Genome comparison of two Exiguobacterium strains from high altitude andean lakes with different arsenic resistance: identification and 3D modeling of the Acr3 efflux pump

Abstract

Arsenic exists in natural systems in a variety of chemical forms, including inorganic arsenite (As [III]) and arsenate (As [V]). The majority of living organisms have evolved various mechanisms to avoid occurrence of arsenic inside the cell due to its toxicity. Common core genes include a transcriptional repressor ArsR, an arsenate reductase ArsC, and arsenite efflux pumps ArsB and Acr3. To understand arsenic resistance we have performed arsenic tolerance studies, genomic and bioinformatic analysis of two Exiguobacterium strains, S17 and N139, from the high-altitude Andean Lakes. In these environments high concentrations of arsenic were described in the water due to a natural geochemical phenomenon, therefore, these strains represent an attractive model system for the study of environmental stress and can be readily cultivated. Our experiments show that S17 has a greater tolerance to arsenite (10mM) than N139, but similar growth in arsenate (150mM). We sequenced the genome of the two Exiguobacterium and identified an acr3 gene in S17 as the only difference between both species regarding known arsenic resistance genes.
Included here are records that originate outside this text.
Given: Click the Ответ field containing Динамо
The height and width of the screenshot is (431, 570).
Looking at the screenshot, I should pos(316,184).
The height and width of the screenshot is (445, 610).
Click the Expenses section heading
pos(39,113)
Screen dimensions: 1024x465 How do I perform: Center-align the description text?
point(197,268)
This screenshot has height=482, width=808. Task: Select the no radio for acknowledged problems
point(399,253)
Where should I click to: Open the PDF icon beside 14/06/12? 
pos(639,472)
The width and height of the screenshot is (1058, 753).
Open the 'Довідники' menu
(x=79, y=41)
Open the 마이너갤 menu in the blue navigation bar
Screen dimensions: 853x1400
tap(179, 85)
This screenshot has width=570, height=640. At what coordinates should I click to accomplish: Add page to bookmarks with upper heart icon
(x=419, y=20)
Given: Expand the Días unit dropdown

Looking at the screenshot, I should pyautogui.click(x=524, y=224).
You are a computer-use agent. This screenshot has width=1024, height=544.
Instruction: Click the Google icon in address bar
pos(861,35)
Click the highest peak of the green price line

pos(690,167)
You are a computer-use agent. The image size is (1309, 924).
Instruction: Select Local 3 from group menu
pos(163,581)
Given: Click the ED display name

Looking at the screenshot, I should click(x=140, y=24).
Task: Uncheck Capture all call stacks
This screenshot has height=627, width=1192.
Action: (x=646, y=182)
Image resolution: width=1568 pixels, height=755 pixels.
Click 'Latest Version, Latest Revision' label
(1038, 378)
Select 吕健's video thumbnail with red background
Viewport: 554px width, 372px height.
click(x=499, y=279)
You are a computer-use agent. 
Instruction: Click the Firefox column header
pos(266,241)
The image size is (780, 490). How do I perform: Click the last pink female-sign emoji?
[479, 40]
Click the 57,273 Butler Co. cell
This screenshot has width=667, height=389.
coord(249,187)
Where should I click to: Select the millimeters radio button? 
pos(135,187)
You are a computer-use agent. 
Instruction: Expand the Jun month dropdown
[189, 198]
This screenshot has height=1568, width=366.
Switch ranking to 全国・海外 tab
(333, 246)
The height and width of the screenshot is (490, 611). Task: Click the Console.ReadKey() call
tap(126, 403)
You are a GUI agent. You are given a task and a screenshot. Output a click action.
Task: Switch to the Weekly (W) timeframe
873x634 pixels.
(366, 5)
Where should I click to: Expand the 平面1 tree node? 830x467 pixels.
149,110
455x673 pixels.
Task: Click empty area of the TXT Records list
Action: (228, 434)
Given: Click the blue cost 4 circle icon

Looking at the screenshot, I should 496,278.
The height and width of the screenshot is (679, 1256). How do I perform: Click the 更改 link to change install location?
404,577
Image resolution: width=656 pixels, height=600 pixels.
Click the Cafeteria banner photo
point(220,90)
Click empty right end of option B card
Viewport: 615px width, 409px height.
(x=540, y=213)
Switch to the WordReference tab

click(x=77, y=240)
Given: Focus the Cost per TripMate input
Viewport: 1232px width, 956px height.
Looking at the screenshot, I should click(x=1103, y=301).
To further understand the Acr3 we modeled the 3D structure and identified the location of relevant residues of this protein. Our model is in agreement with previous experiments and allowed us to identify a region where a relevant cysteine lies. This Acr3 membrane efflux pump, present only in S17, may explain its increased tolerance to As(III) and is the first Acr3-family protein described in Exiguobacterium genus.